Molecular identification of a rat novel organic anion transporter moat1, which transports prostaglandin D(2), leukotriene C(4), and taurocholate.

We have isolated a rat novel multispecific organic anion transporter, moat1. The isolated clones were originated by alternative splicing of the moat1 mRNA. The nucleotide sequences predict a protein of 682 amino acids with moderate sequence similarity to LST-1, the oatp family, and the prostaglandin transporter. Northern blot analysis of rat moat1 identified a predominant transcript of 4.4 kilonucleotides in all tissues. Northern blot and in situ hybridization analyses of rat brain further indicated that moat1 mRNA is widely distributed in neuronal cells of the central nervous system, especially in the hippocampus and cerebellum. moat1 transports prostaglandin D(2) (K(m); 35.5 nM), leukotriene C(4) (K(m); 3.2 microM) and taurocholate (K(m); 17.6 microM) in a sodium-independent manner. moat1 also transports prostaglandin E(1), E(2), thromboxane B(2), and iloprost but not dehydroepiandrosterone sulfate and digoxin, of which the substrate specificity is similar, but definitively different from those of any other organic anion transporters.

LST-2, a human liver-specific organic anion transporter, determines methotrexate sensitivity in gastrointestinal cancers.

BACKGROUND & AIMS: One approach to the development of targeted cancer chemotherapy exploits increased uptake of the agent into neoplastic cells. In this scenario, higher concentrations of the agent in cancer cells are responsible for differential killing, whereas the low concentration in normal human cells decreases side effects. The aim of this study was to isolate an organic anion transporter that is weak in normal cells, but abundantly expressed in cancer cells, to deliver the anticancer drugs to the cells.

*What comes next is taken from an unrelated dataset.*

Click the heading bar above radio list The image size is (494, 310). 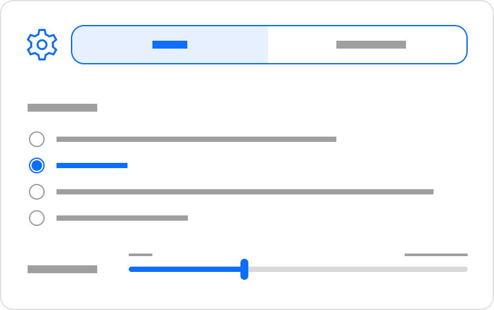pyautogui.click(x=62, y=108)
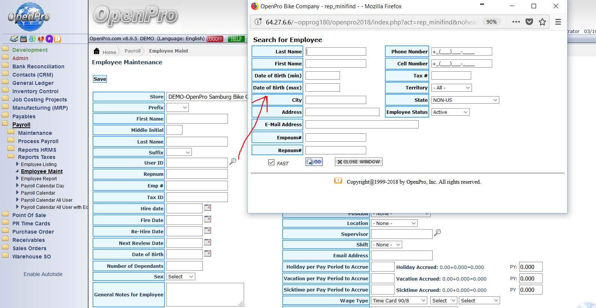Click the magnifier lookup next to User ID
Viewport: 596px width, 308px height.
click(x=233, y=162)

METHODS: A human liver complementary DNA (cDNA) library was screened with liver-specific transporter (LST)-1 cDNA as a probe. Northern blot analyses were performed using the isolated cDNA (termed LST-2). An LST-2-specific antibody was raised, and immunohistochemical analyses including immunoelectron microscopy were performed. Xenopus oocyte expression system was used for functional analysis. We also established a permanent cell line that consistently expresses LST-2 to examine the relationship between methotrexate uptake and sensitivity. RESULTS: The isolated cDNA, LST-2, has 79.7% of overall homology with human LST-1. LST-2 exclusively expressed in the liver under normal conditions and its immunoreactivity was highest at the basolateral membrane of the hepatocytes around the central vein. Although its weak expression in the liver, LST-2 is abundantly expressed in the gastric, colon, and pancreatic cancers. On the other hand, the LST-1 was only detected in a hepatic cell line. LST-2 transports methotrexate in a saturable and dose-dependent manner. Furthermore, introduction of the LST-2 gene into mammalian cells potentiates sensitivity to methotrexate. CONCLUSIONS: LST-2 is one of the prime candidate molecules for determining methotrexate sensitivity and may be a good target to deliver anticancer drugs to the gastrointestinal cancers.